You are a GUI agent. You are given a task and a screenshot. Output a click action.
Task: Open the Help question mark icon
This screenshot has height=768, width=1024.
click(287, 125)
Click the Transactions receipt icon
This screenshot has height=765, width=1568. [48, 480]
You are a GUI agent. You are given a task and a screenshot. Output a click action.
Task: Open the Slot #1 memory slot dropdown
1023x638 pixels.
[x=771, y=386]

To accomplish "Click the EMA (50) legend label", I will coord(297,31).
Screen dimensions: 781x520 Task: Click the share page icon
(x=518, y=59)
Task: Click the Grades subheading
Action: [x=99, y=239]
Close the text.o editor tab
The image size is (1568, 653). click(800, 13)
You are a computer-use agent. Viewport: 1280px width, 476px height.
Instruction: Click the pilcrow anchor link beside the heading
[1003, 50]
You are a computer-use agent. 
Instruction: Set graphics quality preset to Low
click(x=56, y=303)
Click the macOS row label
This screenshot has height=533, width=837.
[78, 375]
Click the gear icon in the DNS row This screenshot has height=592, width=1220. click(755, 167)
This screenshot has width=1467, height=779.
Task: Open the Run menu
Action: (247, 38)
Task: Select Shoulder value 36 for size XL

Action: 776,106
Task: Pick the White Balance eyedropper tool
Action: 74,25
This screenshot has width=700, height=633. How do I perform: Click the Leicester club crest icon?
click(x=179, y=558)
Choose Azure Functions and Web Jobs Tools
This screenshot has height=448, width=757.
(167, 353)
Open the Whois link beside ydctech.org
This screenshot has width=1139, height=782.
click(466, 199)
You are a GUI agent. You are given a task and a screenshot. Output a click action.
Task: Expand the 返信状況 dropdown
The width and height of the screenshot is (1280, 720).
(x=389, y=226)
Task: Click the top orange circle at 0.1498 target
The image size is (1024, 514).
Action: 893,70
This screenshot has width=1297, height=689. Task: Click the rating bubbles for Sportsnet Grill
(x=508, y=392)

☆ ☆ ☆

● **STATED PROBLEM**: Please repeat the records from their start through the line containing "This screenshot has height=765, width=1568.", keeping every line unchanged, both ends included.

● **IN RESPONSE**:
You are a GUI agent. You are given a task and a screenshot. Output a click action.
Task: Open the Help question mark icon
This screenshot has height=768, width=1024.
click(287, 125)
Click the Transactions receipt icon
This screenshot has height=765, width=1568. [48, 480]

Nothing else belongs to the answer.